[TASK BRIEF]:
Only one stretch of the data below is wanted: the lines starting at the one with "The height and" and ending at the one with "Expand the Department dropdown", both included, given again exactly.

[DATA SUPPLIED]:
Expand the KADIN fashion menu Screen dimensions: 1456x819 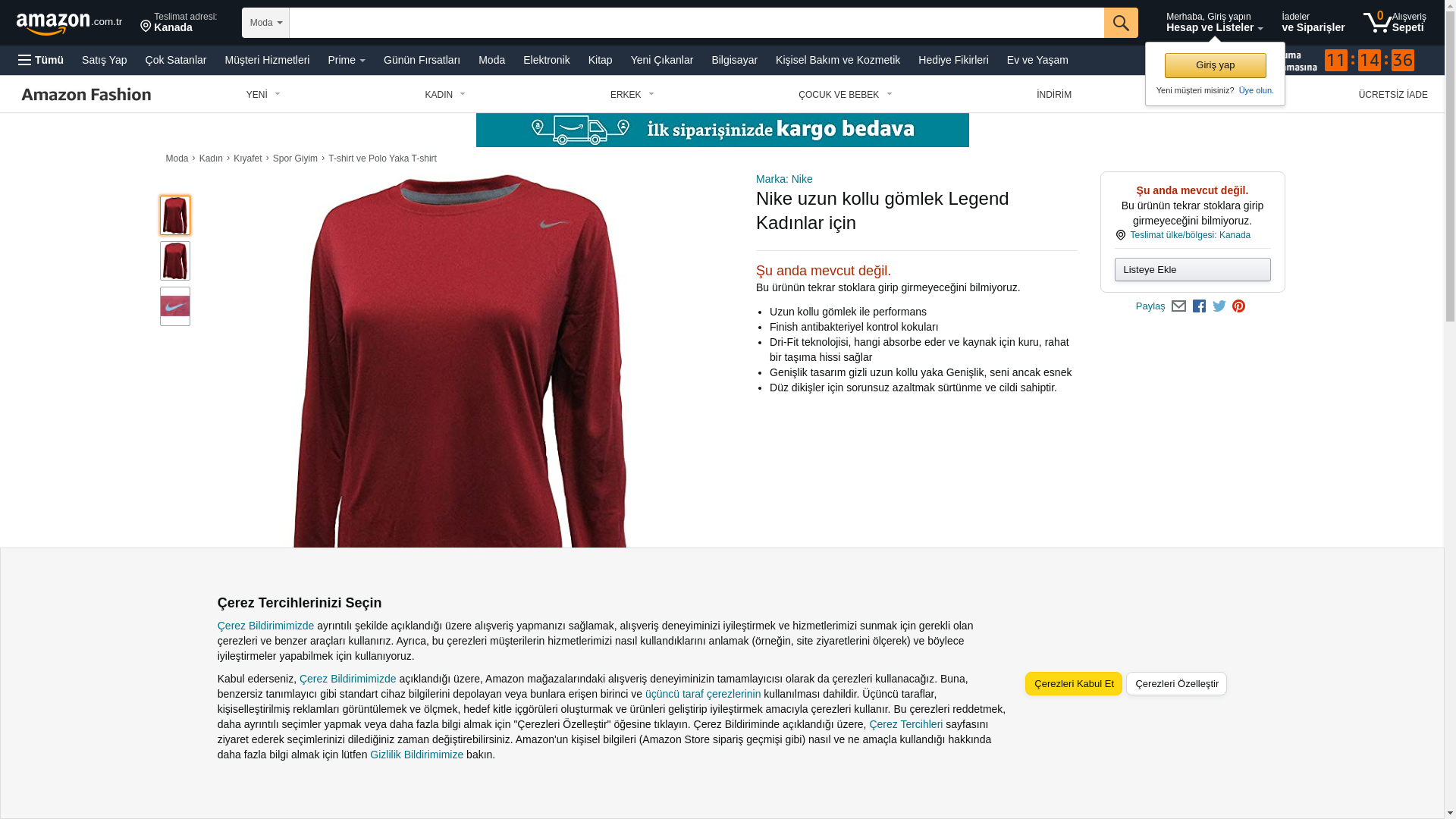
==
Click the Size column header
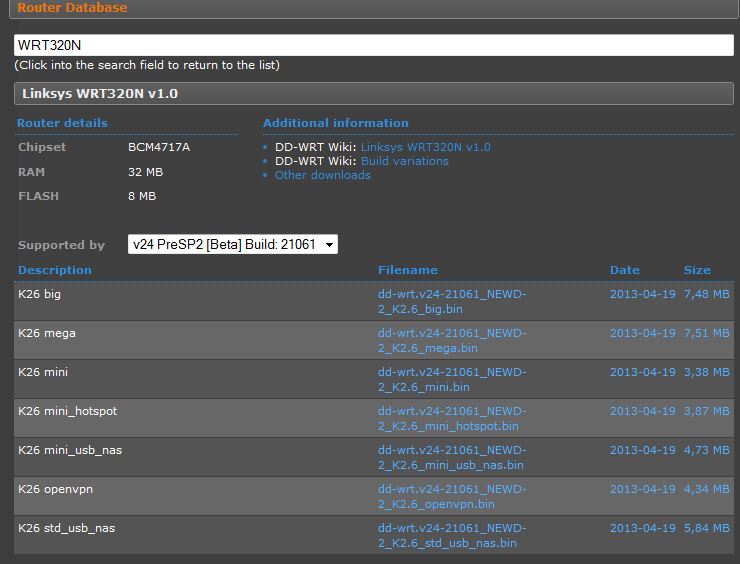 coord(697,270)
==
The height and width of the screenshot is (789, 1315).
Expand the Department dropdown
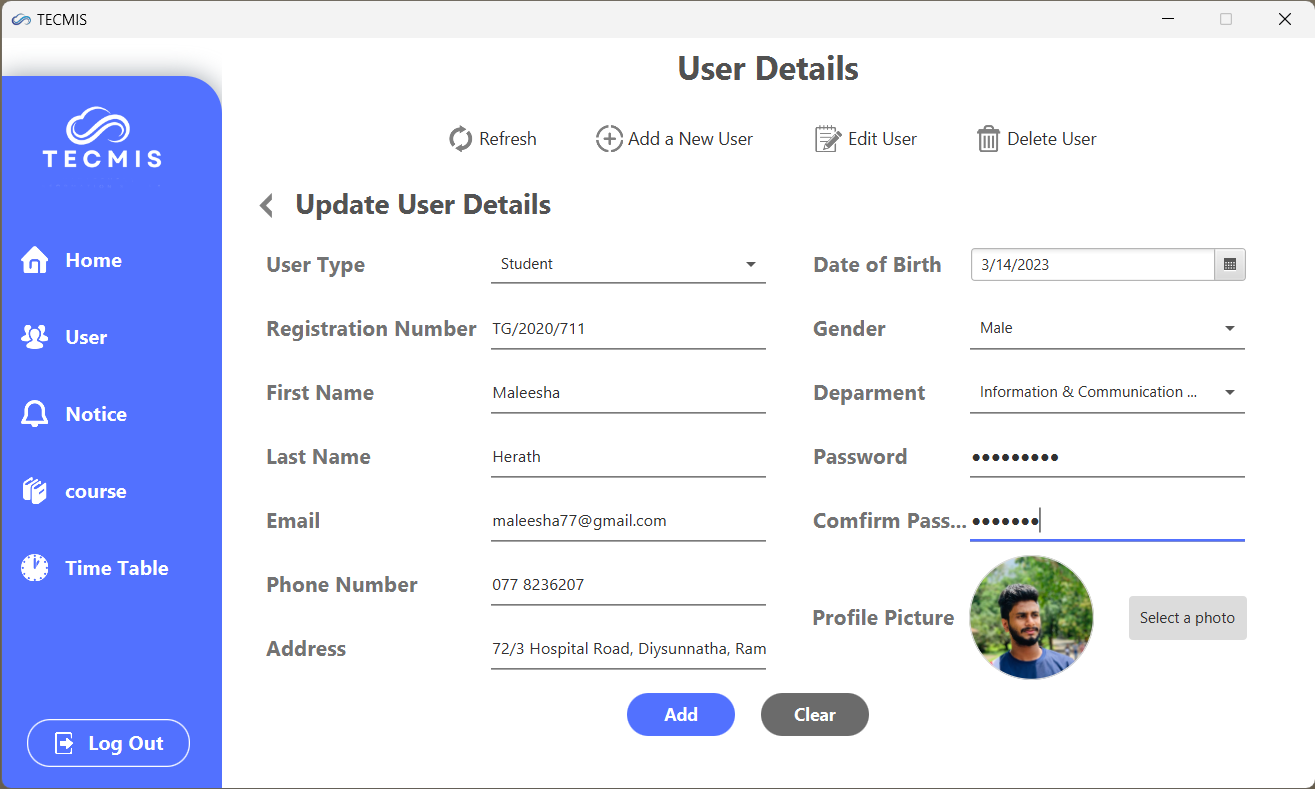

[RESPONSE TO THE TASK]:
The height and width of the screenshot is (789, 1315).
Expand the Department dropdown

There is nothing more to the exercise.